In most cases, closing costs tack on an additional 3% to 4% of the total purchase price. For example, if you purchase a $300,000 home, closing costs will amount to $9,000 to 12,000 on top of that. These costs include appraisal fees, inspection fees, lawyer fees, notary fees, and taxes related to land transfers.

Additionally, there are some one-time costs that aren’t included in closing costs. Plan for any renovations you may need for your new home, including moving expenses and utility setup costs.

8. How old are important components of the home?

A home’s appearance is less important than its age or how recently it’s been renovated. Eventually, important components of the house—such as the water tank, air conditioner, heating system, septic system, plumbing, electrical system, and appliances—will need to be repaired or replaced.

Of course, no equipment lasts forever. But before you sign on the dotted line, you need to be aware that old or poorly maintained appliances might need to be replaced, and that you may have to spend a great deal of money sooner than later if the seller hasn’t updated them in a while.

9. Are there any other offers on the table?

Unfortunately, you may be up against multiple offers when you go to buy a home. That being the case, it’s good to understand what you’re up against so you can prepare a well-timed, competitive offer for the property.

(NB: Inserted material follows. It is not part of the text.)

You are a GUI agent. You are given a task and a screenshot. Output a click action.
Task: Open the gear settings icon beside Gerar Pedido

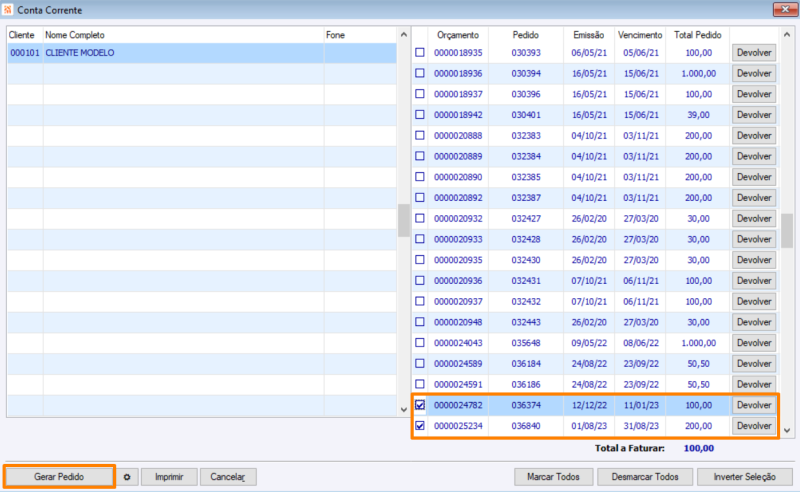[x=127, y=477]
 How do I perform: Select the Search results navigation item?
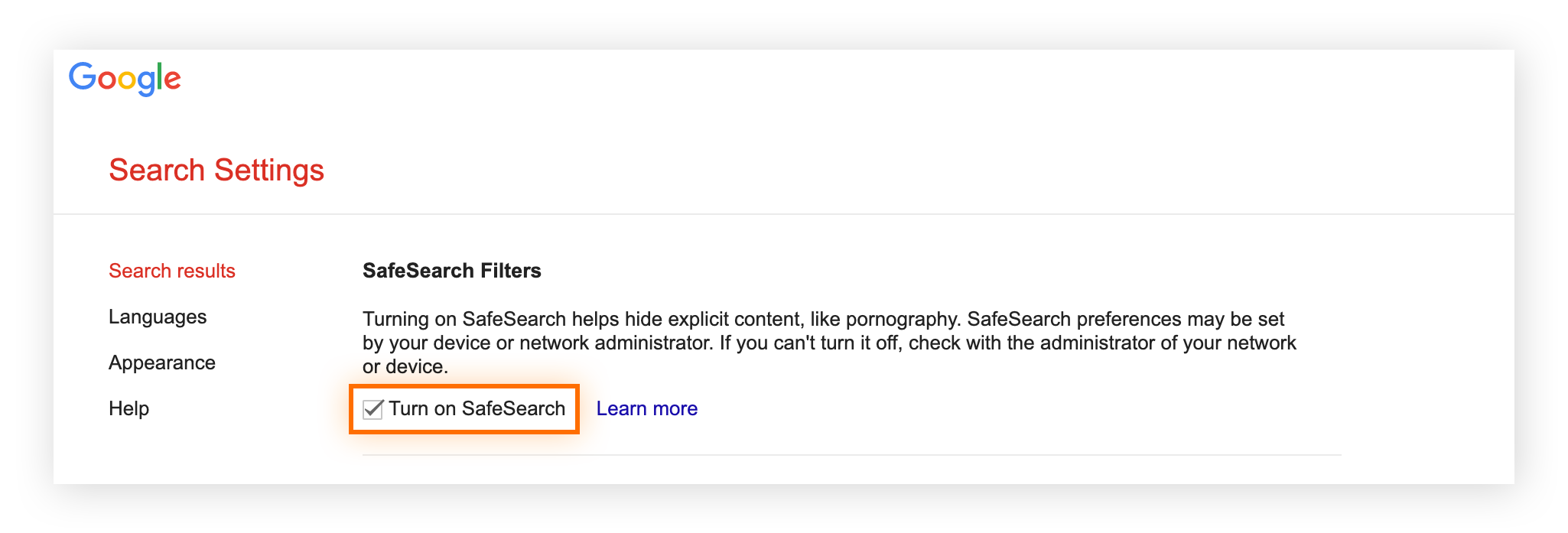pyautogui.click(x=171, y=271)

10. How soon can the seller close?

Before making an offer on a home, it’s also important to understand the seller’s timeline. How much time does the seller need to move out? Has the seller found a suitable property yet? What is the seller’s preferred closing date?

The seller’s timeline is not only important for ensuring that your offer fits within their timeline but it also helps to structure your offer in a more attractive manner. 

Suppose you’re currently renting and must leave your apartment in 45 days but the seller wants the deal to close in 90 days. In this scenario, entering into an agreement may not be the best idea.

Get informed to make the right offer

A real estate transaction is one of the most important investments you’ll ever make in your life.

That being the case, you need to ask important questions to determine whether the house is right for you and what the best price might be.

To do that, identify a trustworthy agent you can work with to find your dream home and make an offer that meets your needs and budget.